Bolsonaro: un nuevo demonio nace en Brasil
Víctor Arribas
A estas alturas nadie va a arrebatarle ya la presidencia de Brasil al candidato ultraderechista, ex militar, xenófobo, machista, homófobo y aniquilador de las minorías y los pobres, según el catálogo de epítetos que hemos leído y escuchado en las últimas semanas sobre Jair Bolsonaro. Las urnas y los votos de los brasileños han obrado el milagro, que lo es pese a estar cantado, de convertir en trigésimo octavo jefe de Estado del país más poblado de Latinoamérica al candidato vapuleado por los medios de comunicación del mundo entero, por los partidos de la izquierda mundial que parece se jugaban mucho en el envite... e incluso por sus propias declaraciones populistas y autoritarias que han lastrado su imagen y puesto en bandeja la caricaturización a la que hemos asistido de alguien que ha cautivado a los brasileños por su proyecto. La democracia tiene esta curiosa grandeza: acepta incluso a quienes repudian sus resultados cuando no alumbran lo políticamente correcto, que por supuesto es lo que ellos piensan y defienden.
Una amplia mayoría del 55% de los votantes han decidido dar la espalda a esos juicios interesados de parte. No es algo nuevo: ocurrió de forma más o menos reciente en diferentes escenarios como Estados Unidos, con la victoria de Trump; Italia, con el gobierno de extremos liderado por Salvini; Hungría, con los reiterados triunfos de Orban; o las bofetadas con forma de papeleta en las consultas por el acuerdo de paz en Colombia o el Brexit. Se ha llegado a hablar de la "dictadura electoral". Pero a la opinión pública no se la puede conducir como a una manada, no es manipulable, no es moldeable al antojo de las corrientes de opinión dominantes. Los sectores que defienden la corrección a su estilo de todo lo que ocurre en la vida política deberían preguntarse por qué esas opciones radicales, populistas y cuestionables, aunque plenamente democráticas, han alcanzado el poder en tan corto período y en tan lejanos lugares del mundo, o por qué las extremas derecha e izquierda (aunque ésta última tenga bula hasta para no ser calificada como tal) han ganado terreno frente a opciones más moderadas. En una palabra, deben preguntarse qué 58 millones de personas pertenecientes a las clases medias se han hartado de la opción teóricamente más aconsejable, que era el Partido de los Trabajadores, lastrado por una gestión infame y una corrupción galopante que ha llevado al héroe del pueblo a pasar sus días entre rejas.

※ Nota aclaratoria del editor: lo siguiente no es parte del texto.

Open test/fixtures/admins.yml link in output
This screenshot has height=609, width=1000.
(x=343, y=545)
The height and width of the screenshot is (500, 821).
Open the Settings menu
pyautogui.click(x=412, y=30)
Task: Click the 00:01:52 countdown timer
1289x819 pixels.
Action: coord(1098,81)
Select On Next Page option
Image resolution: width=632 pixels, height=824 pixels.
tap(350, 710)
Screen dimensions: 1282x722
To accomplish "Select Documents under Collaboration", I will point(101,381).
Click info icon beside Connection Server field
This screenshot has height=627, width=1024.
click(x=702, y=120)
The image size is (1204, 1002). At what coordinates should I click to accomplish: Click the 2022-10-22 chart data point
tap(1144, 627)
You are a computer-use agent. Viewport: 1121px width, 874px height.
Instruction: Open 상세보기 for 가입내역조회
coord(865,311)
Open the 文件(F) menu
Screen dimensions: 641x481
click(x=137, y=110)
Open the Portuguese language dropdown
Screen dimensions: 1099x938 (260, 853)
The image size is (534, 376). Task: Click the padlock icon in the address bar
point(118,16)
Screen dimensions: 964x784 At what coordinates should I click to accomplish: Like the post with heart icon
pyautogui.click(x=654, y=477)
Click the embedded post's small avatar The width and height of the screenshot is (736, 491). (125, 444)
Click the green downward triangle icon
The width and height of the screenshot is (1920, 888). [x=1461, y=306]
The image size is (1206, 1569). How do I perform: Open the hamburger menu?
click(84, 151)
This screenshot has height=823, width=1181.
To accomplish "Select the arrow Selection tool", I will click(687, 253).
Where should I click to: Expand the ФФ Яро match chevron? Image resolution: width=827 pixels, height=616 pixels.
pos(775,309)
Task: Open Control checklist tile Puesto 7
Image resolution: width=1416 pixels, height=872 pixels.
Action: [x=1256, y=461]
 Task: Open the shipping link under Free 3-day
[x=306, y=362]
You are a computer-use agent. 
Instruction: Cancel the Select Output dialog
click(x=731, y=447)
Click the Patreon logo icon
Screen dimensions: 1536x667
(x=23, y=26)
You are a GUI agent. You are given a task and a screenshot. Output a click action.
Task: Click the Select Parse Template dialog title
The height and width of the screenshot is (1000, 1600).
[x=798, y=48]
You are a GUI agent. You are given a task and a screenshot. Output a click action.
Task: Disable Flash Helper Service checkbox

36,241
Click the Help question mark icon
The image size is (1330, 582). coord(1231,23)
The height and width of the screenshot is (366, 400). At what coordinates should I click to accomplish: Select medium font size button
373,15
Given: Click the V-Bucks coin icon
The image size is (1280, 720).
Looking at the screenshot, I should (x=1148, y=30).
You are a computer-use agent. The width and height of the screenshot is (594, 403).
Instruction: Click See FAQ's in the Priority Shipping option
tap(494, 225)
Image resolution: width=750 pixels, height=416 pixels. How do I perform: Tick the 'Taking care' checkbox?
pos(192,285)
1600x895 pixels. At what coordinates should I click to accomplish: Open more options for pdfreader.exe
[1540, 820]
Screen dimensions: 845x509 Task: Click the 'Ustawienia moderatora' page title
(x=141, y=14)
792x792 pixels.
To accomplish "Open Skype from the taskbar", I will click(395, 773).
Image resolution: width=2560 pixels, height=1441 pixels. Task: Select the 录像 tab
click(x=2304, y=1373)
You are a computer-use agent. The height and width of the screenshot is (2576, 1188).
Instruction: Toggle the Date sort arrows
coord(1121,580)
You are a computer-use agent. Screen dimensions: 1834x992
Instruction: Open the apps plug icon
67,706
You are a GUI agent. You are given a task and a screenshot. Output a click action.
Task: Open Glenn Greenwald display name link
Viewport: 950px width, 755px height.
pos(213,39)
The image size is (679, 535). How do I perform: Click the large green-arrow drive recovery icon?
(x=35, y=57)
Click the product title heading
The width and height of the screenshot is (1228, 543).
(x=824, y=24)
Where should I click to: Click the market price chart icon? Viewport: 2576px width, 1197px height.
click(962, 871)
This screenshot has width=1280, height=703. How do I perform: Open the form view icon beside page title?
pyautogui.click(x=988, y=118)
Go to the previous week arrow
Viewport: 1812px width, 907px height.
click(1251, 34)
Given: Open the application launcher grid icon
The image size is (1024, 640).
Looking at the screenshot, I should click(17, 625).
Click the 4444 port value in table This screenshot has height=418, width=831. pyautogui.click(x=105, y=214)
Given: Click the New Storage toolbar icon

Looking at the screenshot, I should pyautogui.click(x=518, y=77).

La descalificación más común recurre al argumento de que Bolsonaro no es la solución y pone en riesgo el futuro de Brasil, desprecia en suma las reglas del juego democrático. Cabría preguntarse aquí si presionar a los jueces que instruyen procedimientos cuestionando la calificación de los delitos, o intentar burlar el voto del Senado cuando va a ser desfavorable a nuestros intereses debe ser considerado un modelo de respeto por las reglas del juego democrático. Así debe ser, ya que nadie dice lo contrario. Más que cuestionar la democracia, lo que hace el nuevo líder brasileño es promulgar soluciones que no son nada apetecibles para sus críticos: adelgazar el Estado, recuperar la educación del abandono permisivo a que la ha sometido el PT, reducir los impuestos, erradicar la inseguridad y el crimen de las calles y limpiar las instituciones del hedor que han dejado Lula y Dilma.
Resulta más repudiable lo que haya dicho el candidato ultra en sus bravuconadas reiteradas que los hechos delictivos cometidos por los dirigentes del PT, infectado de corrupción hasta las cejas. No nos engañemos. Quienes mas se indignan en España con la elección que acaba de hacer democráticamente el pueblo brasileño, al considerar al ganador un radical peligroso, son los mismos que ven con ojos esperanzados la victoria de los radicales independentistas en una comunidad autónoma española, aquellos que proponen saltarse la ley y romper la convivencia entre los ciudadanos.